Change up your diet: Certain foods seem to have a positive impact on fertility, so making the right choices at the grocery store can eventually help you achieve your dream of having a family. Avoid trans fats whenever possible and include more whole grains and vegetables. Finally, look for sources of protein that come from plants, like asparagus, spinach, broccoli, peanuts and almonds. While eating right can improve your fertility, it will also have a positive impact on your life as a whole.
Engage in exercise: Aim to work out about a half an hour a day, four or five times a week. Being in shape seems to decrease infertility. Some women find it difficult to establish a workout regimen, so focus on things that you enjoy doing. Go for a bike ride after work, or use part of your lunch break to walk around a local track or lake. Get a friend or partner involved as well; you can each help to motivate one another on the days that you don’t feel like getting out there and being active.
Contrary to popular belief, the right type of exercise is important for both you and your baby. However, only engage in an exercise routine under the supervision of your doctor; how fit you were before you got pregnant, as well as any pregnancy concerns you may have, will both impact the amount and type of exercise that is best for you.
A variety of non-invasive testing is available for prenatal screening. Consulting a genetic counselor can help you determine which tests you should have. Prenatal screening programs that only require a blood sample are becoming more accurate in detecting genetic abnormalities. Non-genetic problems such as preeclampsia and gestational diabetes are also easy to check. If your doctor suggests that you undergo an amniocentesis, you must consider the risks of this more invasive test. Amniocentesis involves inserting a long needle into the amniotic sac and extracting a small amount of amniotic fluid for testing. This procedure increases the risk of miscarriage by placing the fetus at risk. A skilled ultrasound technician helps guide the needle to avoid injuring the fetus.

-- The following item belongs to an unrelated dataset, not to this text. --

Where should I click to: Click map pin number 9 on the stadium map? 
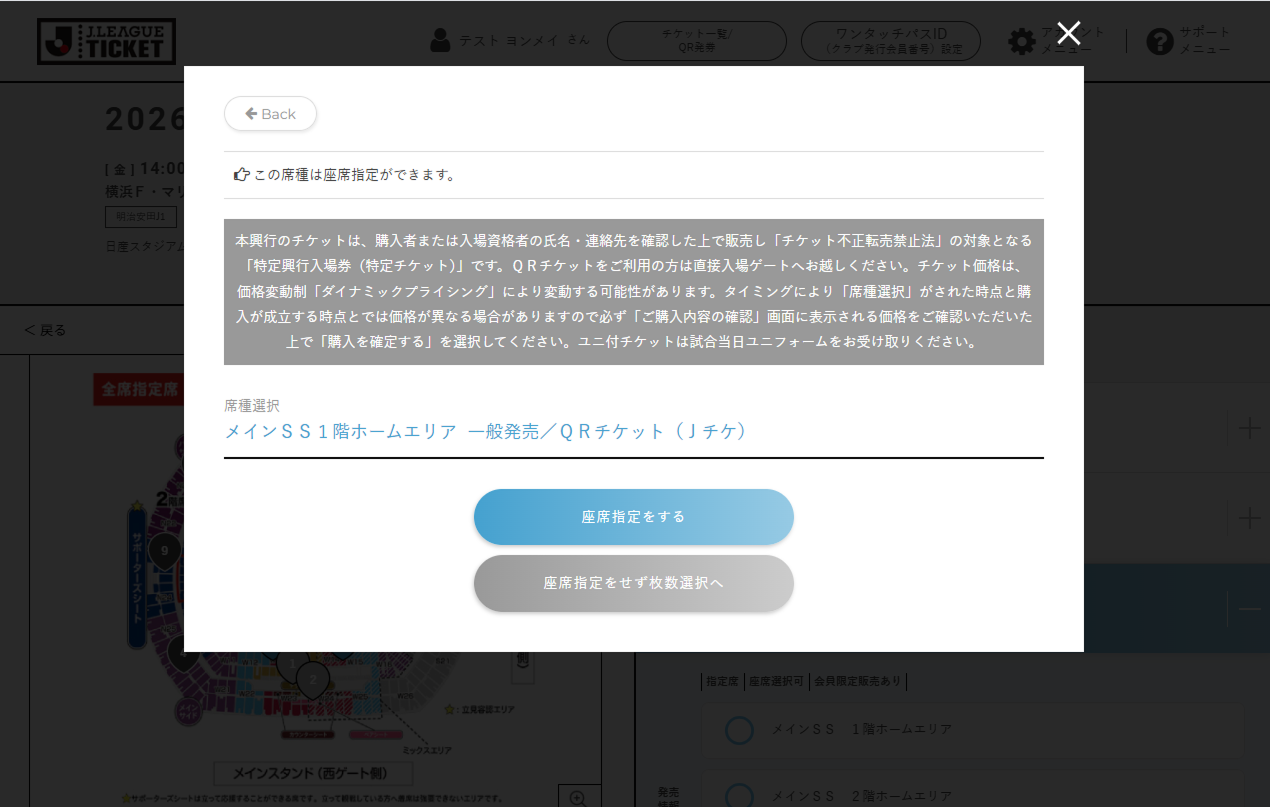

Preeclampsia is high blood pressure that often develops in pregnancy after 40. Gestational diabetes can develop in any pregnancy but is more likely for pregnancy after 40. Placenta previa is a condition in which the placenta attaches low in the uterus. This is a serious condition that can be diagnosed through ultrasound testing and can cause uncontrolled bleeding. Each disorder can be treated. Regular doctor visits to the doctor are important because early detection leads to better medical treatment.
Finally, weight gain is important, but it is equally important not to gain too much. Most women should aim for a 30 pound weight gain over the course of their pregnancy. However, this number may be lower based on how much you weighed before you got pregnant. When you gain the right amount of weight, the baby is more likely to develop at an appropriate rate. It also reduces the likelihood of premature birth.
Pregnancy after 40 is much more common today than ever before. If, due to certain life circumstances, you know that you want to conceive at a later date, follow the steps included here to help yourself get pregnant when the time is right.